Diese Tiere sind nicht alleine in der Lage, die Giardien zu bekämpfen und benötigen veterinärmedizinische Hilfe.

Lebensgefährlich sind Giardien in der Regel nicht! Sollte Ihr Hund oder Ihre Katze an wiederkehrendem oder anhaltendem Durchfall, meist gelblich, hin und wieder auch blutig, leiden, empfehlen wir Ihnen, beim Tierarzt eine Kotprobe abzugeben und diese auf Giardien untersuchen zu lassen.

Sollte Ihr Tier betroffen sein, gibt es wirksame Medikamente gegen den Befall.

Wir haben gute Erfahrungen mit dem Wirkstoff Fenbendazol (zum Beispiel Panacur) gemacht.
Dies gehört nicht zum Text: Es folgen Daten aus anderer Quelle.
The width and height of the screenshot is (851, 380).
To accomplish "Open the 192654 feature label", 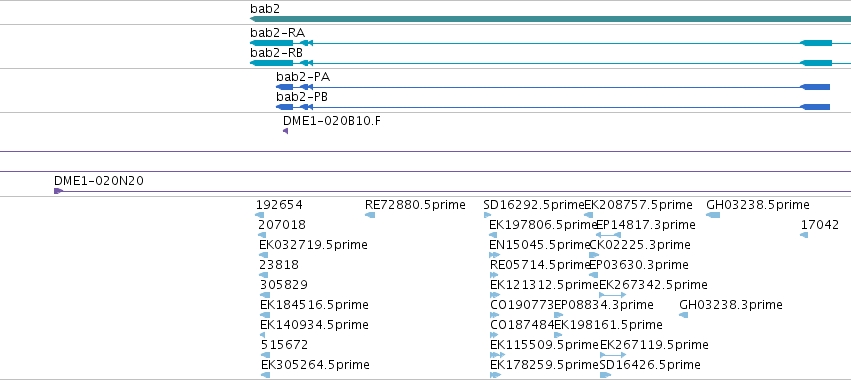I will coord(279,205).
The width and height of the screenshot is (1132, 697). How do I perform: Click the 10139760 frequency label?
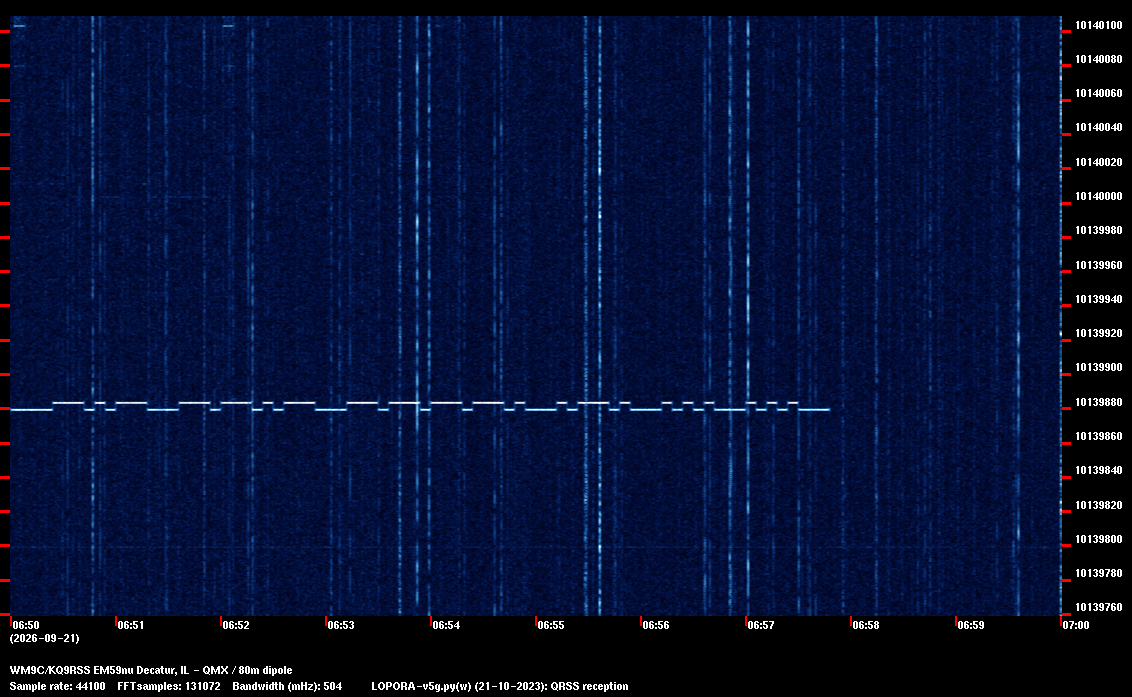coord(1099,607)
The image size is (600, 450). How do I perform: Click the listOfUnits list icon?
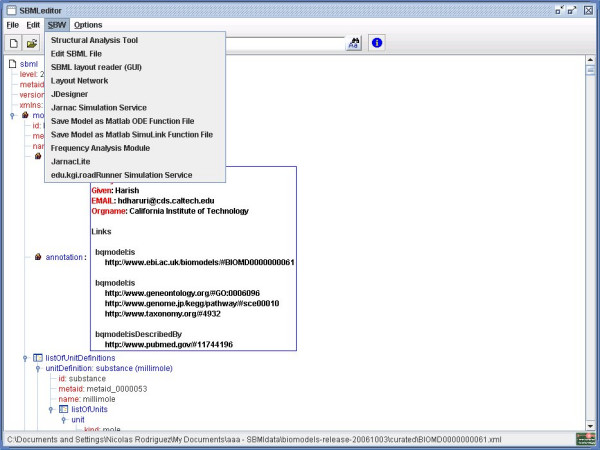[x=62, y=409]
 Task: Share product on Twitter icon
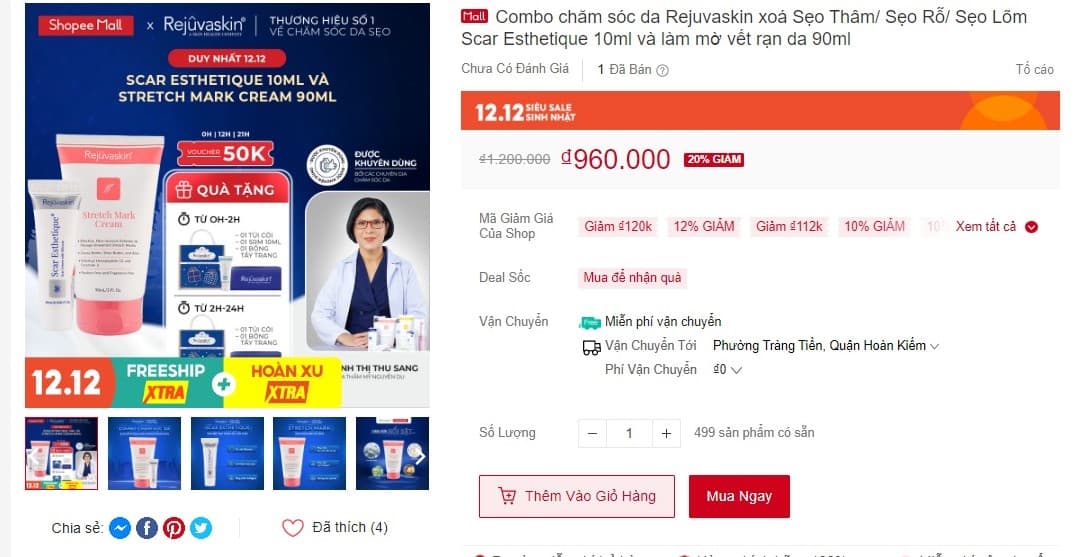[201, 528]
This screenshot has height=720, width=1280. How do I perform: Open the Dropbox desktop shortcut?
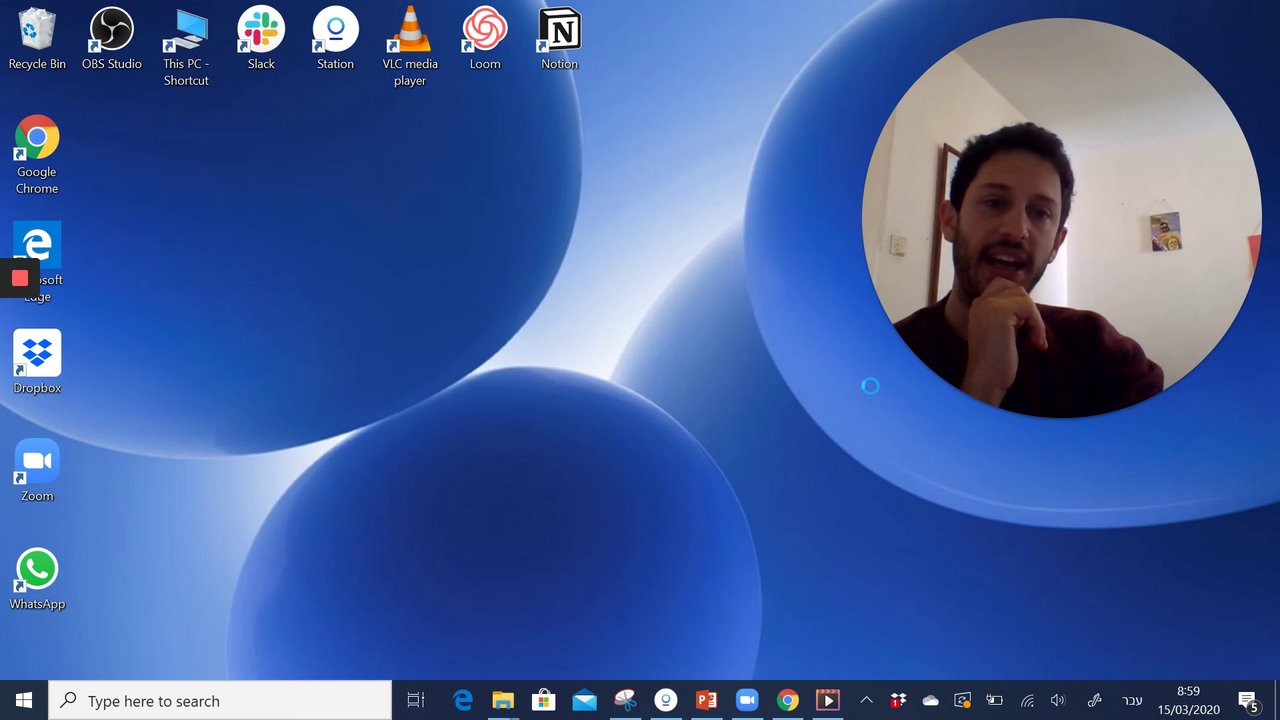[37, 355]
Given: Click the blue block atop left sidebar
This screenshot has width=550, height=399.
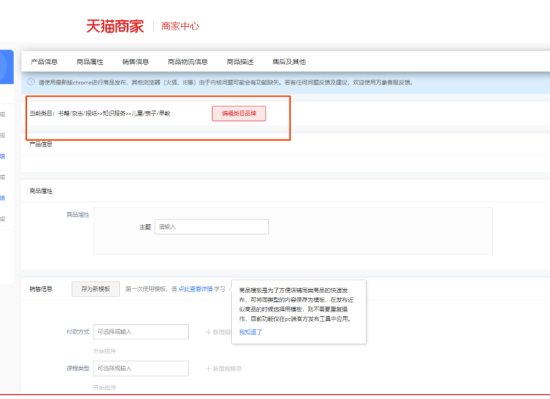Looking at the screenshot, I should [6, 67].

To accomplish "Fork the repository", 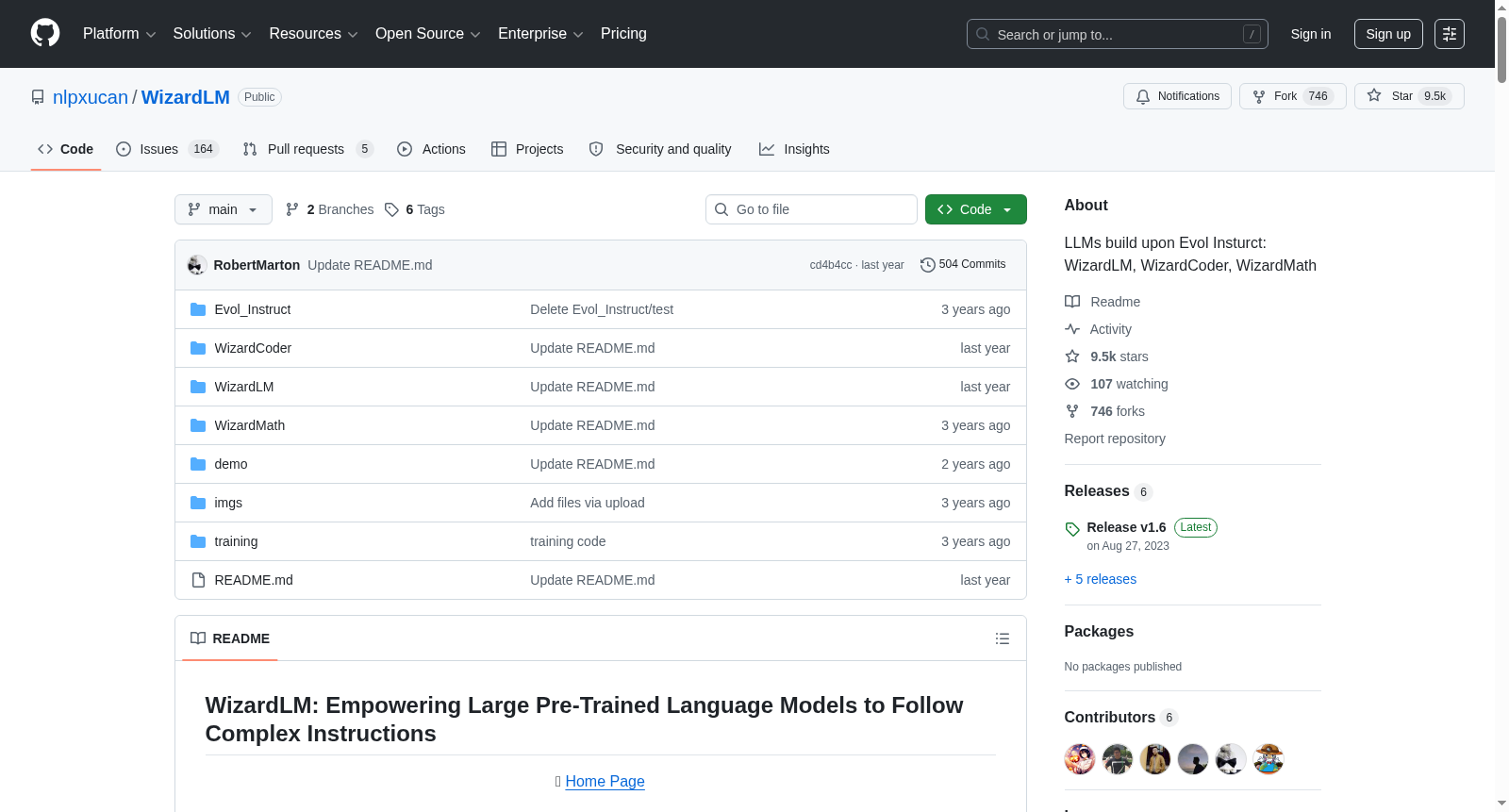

Die Dosierung beträgt 50 mg/kg KGW 1x täglich über 5 Tage, dann je nach tierärztlicher Empfehlung 3 oder 7 Tage Pause und dann eine erneute Behandlung über fünf Tage. In seltenen Fällen kann es passieren, dass die Giardien sich während der Behandlung in die Galle des Tieres zurückziehen und danach erneut in Erscheinung treten.

Eine erneute Kotuntersuchung und gegebenenfalls die Wiederholung der Behandlung nach 4-6 Wochen sind hier nötig.

Hin und wieder sprechen einzelne Tiere nicht auf die Behandlung mit Fenbendazol an. Hier empfiehlt sich eine Behandlung mit Metronidazol. Da dieses Medikament den Organismus jedoch stärker belastet, ist Panacur auf jeden Fall vorzuziehen.

Da Giardien mit dem Kot ausgeschieden werden und auch außerhalb des Organismus ziemlich lange lebensfähig sind, findet eine Übertragung von einem Tier auf das andere meist über Schnüffeln am Kot oder an verunreinigten Flächen statt.

Auch geteilte Futternäpfe sind potenzielle Überträger. Während der Behandlung ist es deshalb sinnvoll, andere Tiere im Haushalt gleich mitzubehandeln.

Wir raten, den Kot der Tiere sofort zu entfernen und Näpfe, Lager, Decken und Co. regelmäßig zu desinfizieren und die Analregion des Tieres zu waschen!

Achtung: Giardien überleben Temperaturen von bis zu 70°. Daher sollten Näpfe und Decken abgekocht werden.

Prohylaxe: Entsorgung des Hundekotes! Untersuchung von verdächtigen Hunden mit Sammelkotprobe über mehrere Tage.